## THE EXERCISE:
Copy out the records from the line with "Mantid 5.1.1 Release Notes (45, 176)" to the line with "Mantid 3.10.1 Release Notes (45, 37)", renaming "Changes" to "Updates" wherever it occurs and leaving everything else unchanged. Return only those lines.

## INFORMATION PROVIDED:
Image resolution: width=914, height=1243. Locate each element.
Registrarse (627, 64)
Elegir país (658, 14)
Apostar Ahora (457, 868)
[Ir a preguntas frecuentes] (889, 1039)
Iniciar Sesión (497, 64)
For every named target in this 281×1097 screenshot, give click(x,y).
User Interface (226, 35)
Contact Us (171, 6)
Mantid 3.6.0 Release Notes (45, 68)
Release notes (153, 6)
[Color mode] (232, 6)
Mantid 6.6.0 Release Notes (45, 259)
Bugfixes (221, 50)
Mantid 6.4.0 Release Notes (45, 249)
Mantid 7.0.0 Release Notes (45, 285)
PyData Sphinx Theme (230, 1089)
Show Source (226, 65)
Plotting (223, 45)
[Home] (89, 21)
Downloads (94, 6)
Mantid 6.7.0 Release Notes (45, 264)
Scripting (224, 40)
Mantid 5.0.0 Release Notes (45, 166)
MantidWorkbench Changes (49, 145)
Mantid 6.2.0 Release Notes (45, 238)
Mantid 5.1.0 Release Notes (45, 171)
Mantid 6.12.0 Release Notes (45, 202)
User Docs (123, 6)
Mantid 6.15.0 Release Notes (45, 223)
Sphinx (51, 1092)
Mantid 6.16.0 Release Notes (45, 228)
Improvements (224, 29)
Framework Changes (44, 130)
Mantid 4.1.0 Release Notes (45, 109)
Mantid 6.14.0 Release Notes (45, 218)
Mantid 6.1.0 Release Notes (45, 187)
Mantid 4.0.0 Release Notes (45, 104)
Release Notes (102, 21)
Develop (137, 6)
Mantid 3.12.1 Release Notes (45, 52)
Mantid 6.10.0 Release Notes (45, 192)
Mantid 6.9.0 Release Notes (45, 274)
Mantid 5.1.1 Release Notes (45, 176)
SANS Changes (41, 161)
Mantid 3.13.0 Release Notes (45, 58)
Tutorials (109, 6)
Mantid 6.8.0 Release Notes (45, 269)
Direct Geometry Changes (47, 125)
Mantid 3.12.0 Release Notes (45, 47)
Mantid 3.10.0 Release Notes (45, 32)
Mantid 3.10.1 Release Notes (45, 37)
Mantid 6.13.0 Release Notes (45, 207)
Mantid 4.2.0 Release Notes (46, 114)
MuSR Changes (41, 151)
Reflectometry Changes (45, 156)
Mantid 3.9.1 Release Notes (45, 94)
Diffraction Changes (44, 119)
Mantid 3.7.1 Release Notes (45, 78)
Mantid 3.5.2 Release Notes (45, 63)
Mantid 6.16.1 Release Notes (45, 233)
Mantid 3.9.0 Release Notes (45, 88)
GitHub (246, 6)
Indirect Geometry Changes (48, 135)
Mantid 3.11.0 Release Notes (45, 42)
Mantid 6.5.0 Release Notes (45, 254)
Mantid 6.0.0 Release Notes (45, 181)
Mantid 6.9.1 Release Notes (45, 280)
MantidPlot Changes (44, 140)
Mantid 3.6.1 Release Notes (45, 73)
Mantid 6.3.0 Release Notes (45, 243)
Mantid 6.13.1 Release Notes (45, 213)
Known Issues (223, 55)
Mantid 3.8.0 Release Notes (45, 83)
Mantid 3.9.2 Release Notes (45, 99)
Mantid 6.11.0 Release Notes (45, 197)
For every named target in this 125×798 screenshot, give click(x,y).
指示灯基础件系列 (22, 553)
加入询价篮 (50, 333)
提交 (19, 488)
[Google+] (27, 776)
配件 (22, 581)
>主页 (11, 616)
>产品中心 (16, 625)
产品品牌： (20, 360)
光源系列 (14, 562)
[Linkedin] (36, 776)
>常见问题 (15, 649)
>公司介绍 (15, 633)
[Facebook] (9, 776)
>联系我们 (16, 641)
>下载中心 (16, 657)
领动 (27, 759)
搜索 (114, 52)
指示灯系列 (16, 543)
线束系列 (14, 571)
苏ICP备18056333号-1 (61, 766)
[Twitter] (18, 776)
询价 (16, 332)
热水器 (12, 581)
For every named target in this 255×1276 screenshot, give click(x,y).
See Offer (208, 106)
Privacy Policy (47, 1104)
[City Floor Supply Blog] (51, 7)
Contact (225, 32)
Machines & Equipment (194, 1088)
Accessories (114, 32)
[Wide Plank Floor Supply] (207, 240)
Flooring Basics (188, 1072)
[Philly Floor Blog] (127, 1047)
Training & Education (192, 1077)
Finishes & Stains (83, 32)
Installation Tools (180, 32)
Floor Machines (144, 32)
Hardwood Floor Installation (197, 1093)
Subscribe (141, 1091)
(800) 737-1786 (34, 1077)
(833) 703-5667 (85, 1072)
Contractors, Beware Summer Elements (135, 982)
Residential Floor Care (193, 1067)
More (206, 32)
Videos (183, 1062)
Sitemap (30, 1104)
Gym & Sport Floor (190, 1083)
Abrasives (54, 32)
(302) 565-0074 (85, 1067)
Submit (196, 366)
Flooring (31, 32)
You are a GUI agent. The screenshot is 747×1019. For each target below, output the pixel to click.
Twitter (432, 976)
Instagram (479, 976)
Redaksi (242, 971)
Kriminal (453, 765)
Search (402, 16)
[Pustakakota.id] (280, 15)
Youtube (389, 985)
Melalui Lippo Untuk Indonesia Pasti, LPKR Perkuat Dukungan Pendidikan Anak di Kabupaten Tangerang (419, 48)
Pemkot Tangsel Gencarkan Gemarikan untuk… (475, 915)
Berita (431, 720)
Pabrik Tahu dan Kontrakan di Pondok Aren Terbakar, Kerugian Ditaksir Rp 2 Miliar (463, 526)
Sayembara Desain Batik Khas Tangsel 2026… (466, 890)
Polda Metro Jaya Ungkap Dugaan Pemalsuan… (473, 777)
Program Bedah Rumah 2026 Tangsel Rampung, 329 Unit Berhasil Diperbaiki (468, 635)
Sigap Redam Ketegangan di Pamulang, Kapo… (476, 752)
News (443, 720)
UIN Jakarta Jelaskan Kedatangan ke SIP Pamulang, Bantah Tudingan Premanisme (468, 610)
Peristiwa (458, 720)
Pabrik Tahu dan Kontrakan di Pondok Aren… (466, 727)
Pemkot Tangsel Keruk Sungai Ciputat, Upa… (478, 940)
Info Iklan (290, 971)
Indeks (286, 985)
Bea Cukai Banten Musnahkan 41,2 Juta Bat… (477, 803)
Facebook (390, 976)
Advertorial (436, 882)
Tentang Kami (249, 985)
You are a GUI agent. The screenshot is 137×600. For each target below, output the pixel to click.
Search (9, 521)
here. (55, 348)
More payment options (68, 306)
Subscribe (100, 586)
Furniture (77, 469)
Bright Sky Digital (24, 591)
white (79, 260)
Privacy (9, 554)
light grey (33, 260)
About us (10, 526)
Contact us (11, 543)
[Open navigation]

## TASK ANSWER:
Mantid 5.1.1 Release Notes (45, 176)
SANS Updates (41, 161)
Mantid 3.13.0 Release Notes (45, 58)
Tutorials (109, 6)
Mantid 6.8.0 Release Notes (45, 269)
Direct Geometry Updates (47, 125)
Mantid 3.12.0 Release Notes (45, 47)
Mantid 3.10.0 Release Notes (45, 32)
Mantid 3.10.1 Release Notes (45, 37)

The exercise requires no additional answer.